KB Homes reported better than expected Q2 earnings after the market Thursday. The stock jumped 7% after it had been sold off with other homebuilders after Lennar’s $LEN conference call. A decline in homebuilding revenue has hurt the top line in the past year.
KB Homes report Q2 earnings after the market. A decline in homebuilding revenue has hurt the top line in the past year. $KBH stock has run higher with mortgage applications their highest level since September 2016. Refinancing activity the highest since November 2016.
KB Home NYSE: KBH Reported Earnings After Close Wednesday
$0.51 Beat $0.40 EPS AND $1.02B Beat $936.35 Million forecast in revenue
KB Home earned $47.5 million, or 51 cents a share, in the quarter, compared with $57.3 million, or 57 cents a share, in the year-ago period. Revenue fell to $1.02 billion, compared with $1.10 billion a year ago. Analysts had expected revenues of $936.35 million, down 15% year-over-year) and profits of 40 cents per share down -29.8% YoY.
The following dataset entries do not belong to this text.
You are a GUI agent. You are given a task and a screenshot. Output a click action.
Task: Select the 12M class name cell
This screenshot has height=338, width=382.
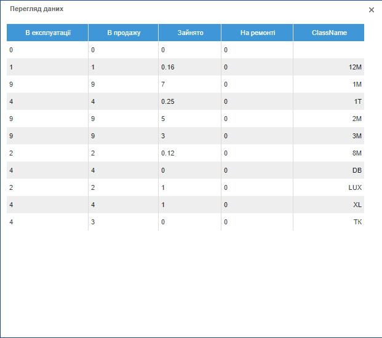(x=355, y=67)
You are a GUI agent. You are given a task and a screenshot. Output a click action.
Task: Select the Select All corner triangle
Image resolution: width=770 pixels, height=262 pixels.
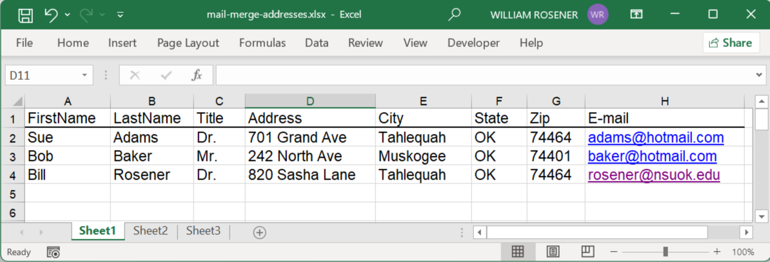click(x=17, y=102)
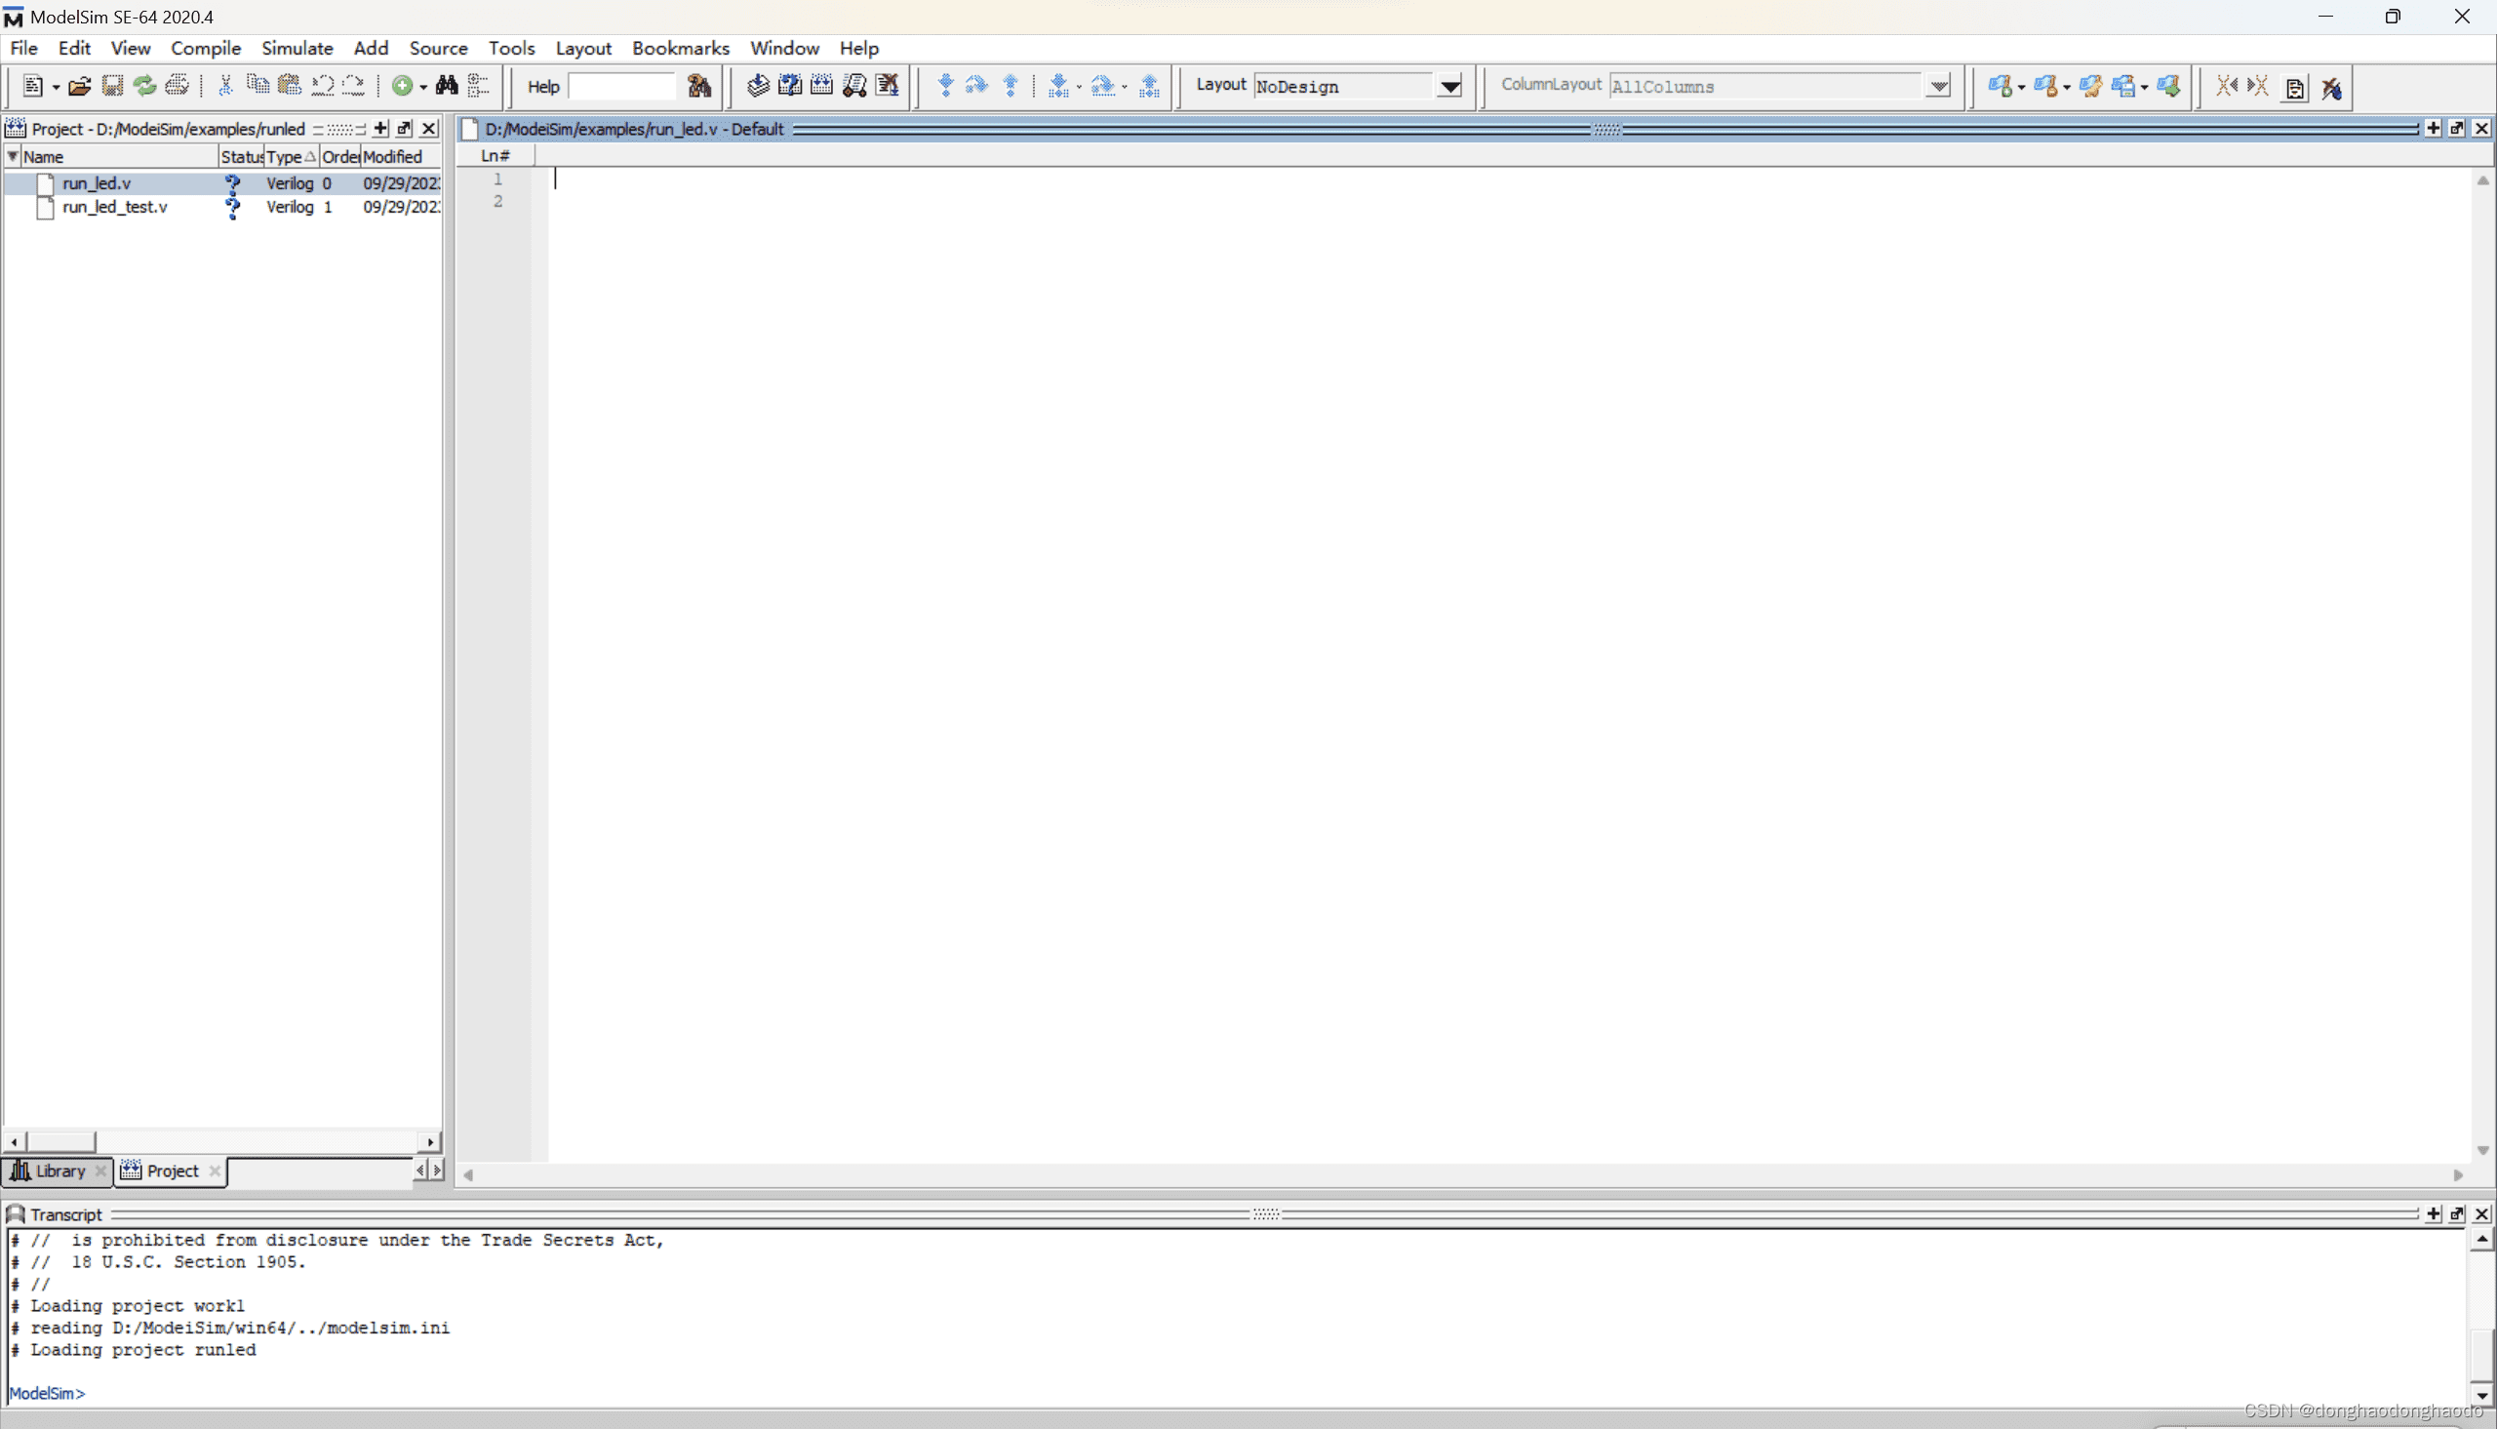Open the new document dropdown arrow
The height and width of the screenshot is (1430, 2498).
tap(56, 87)
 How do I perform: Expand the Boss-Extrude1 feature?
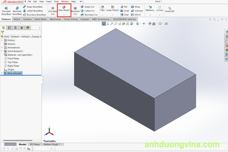coord(2,73)
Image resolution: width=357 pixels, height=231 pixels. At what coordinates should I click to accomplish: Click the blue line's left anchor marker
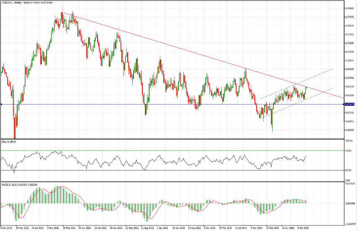(2, 104)
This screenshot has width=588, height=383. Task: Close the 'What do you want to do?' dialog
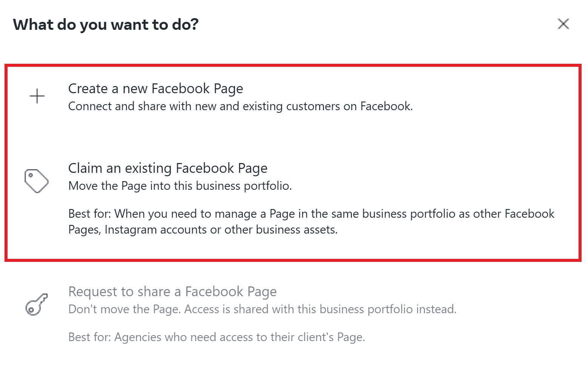click(563, 24)
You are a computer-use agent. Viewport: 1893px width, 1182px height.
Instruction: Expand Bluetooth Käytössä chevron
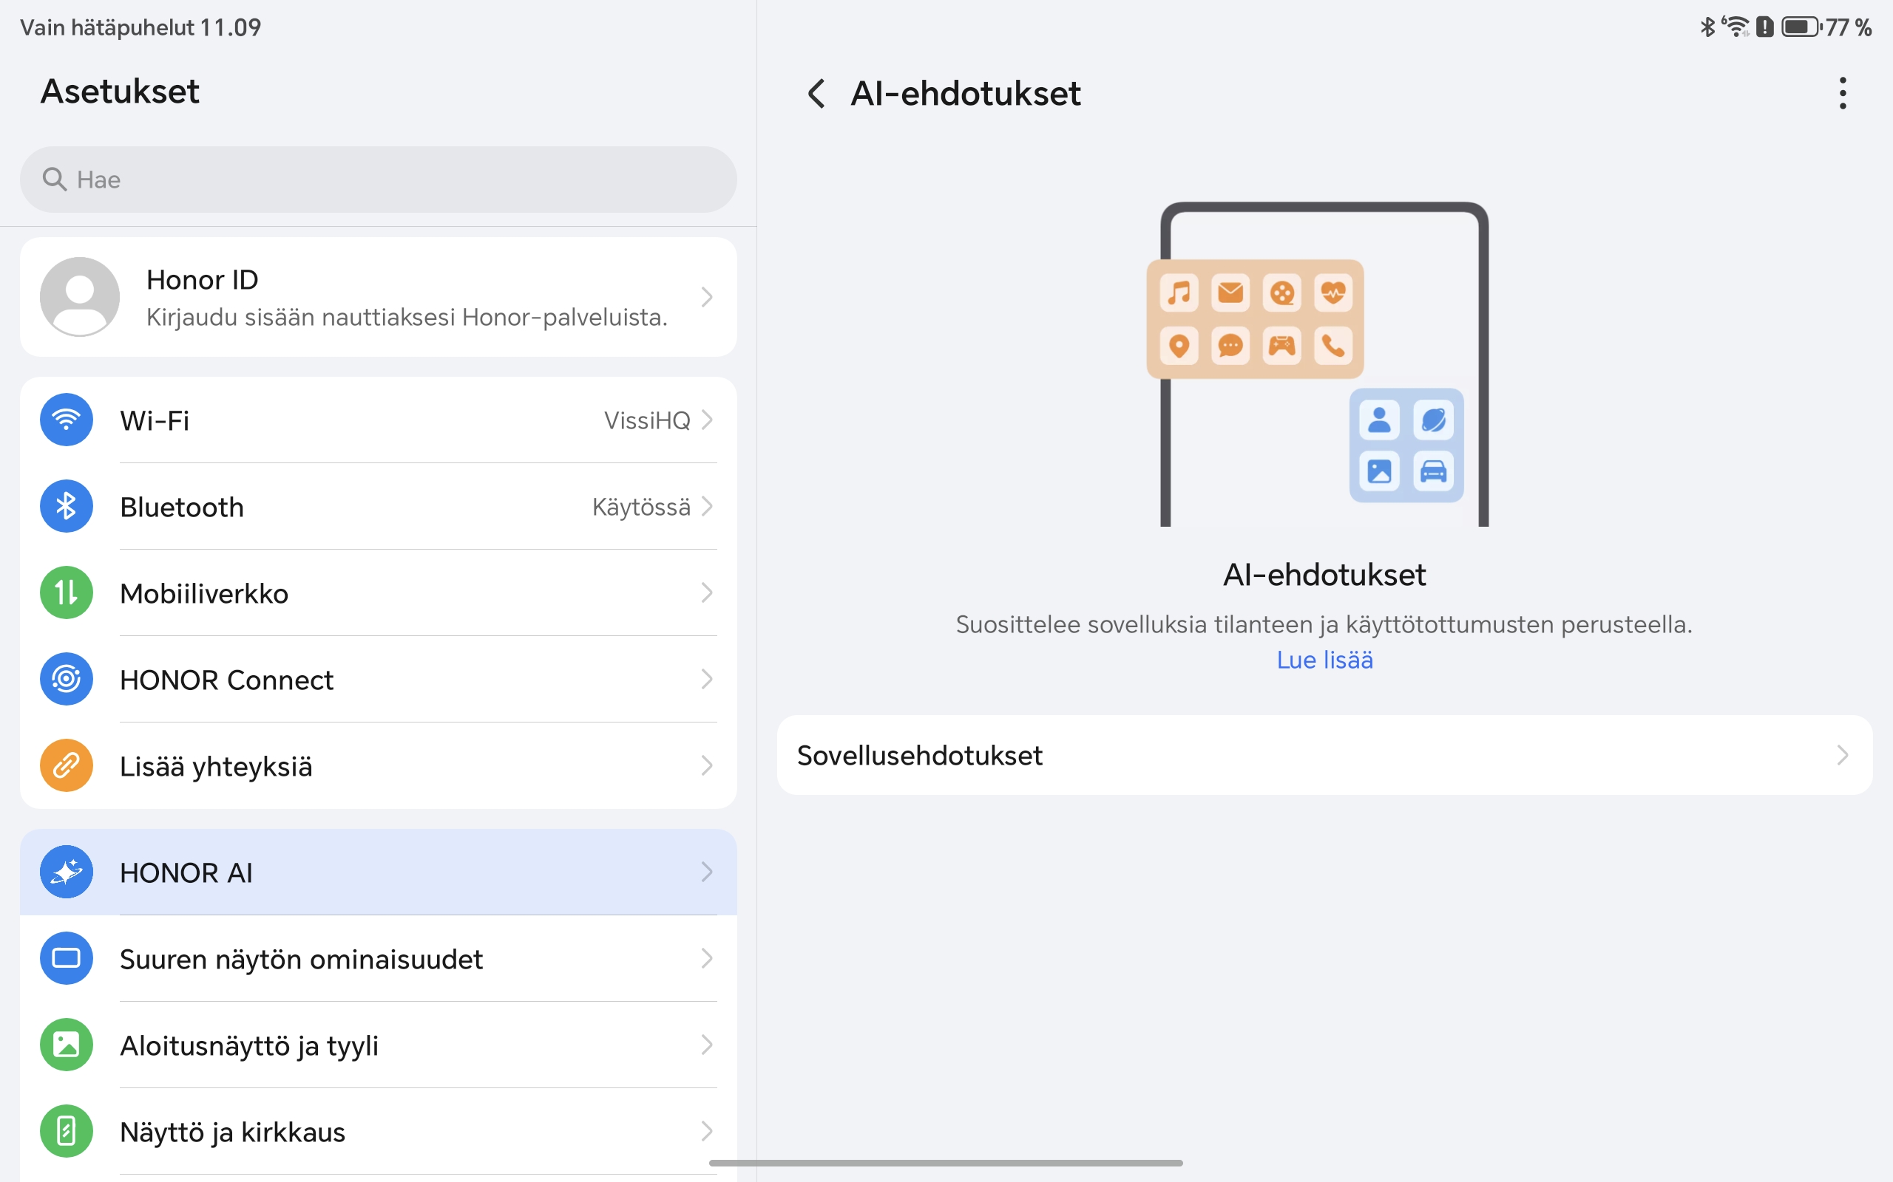click(707, 507)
Homebuilder stocks have been stand outs in 2019, much of this is due to coming off sell offs last year but because lower borrowing costs have sparked a run of homebuying. KBH is one of the benificiaries and it;s stock is up almost 34% year-to-date. Two weeks ago mortgage applications jumped to their highest level since September 2016. Refinancing activity the highest since November 2016 accounted for 49.8% of mortgage applications as mortage rates continued to fall.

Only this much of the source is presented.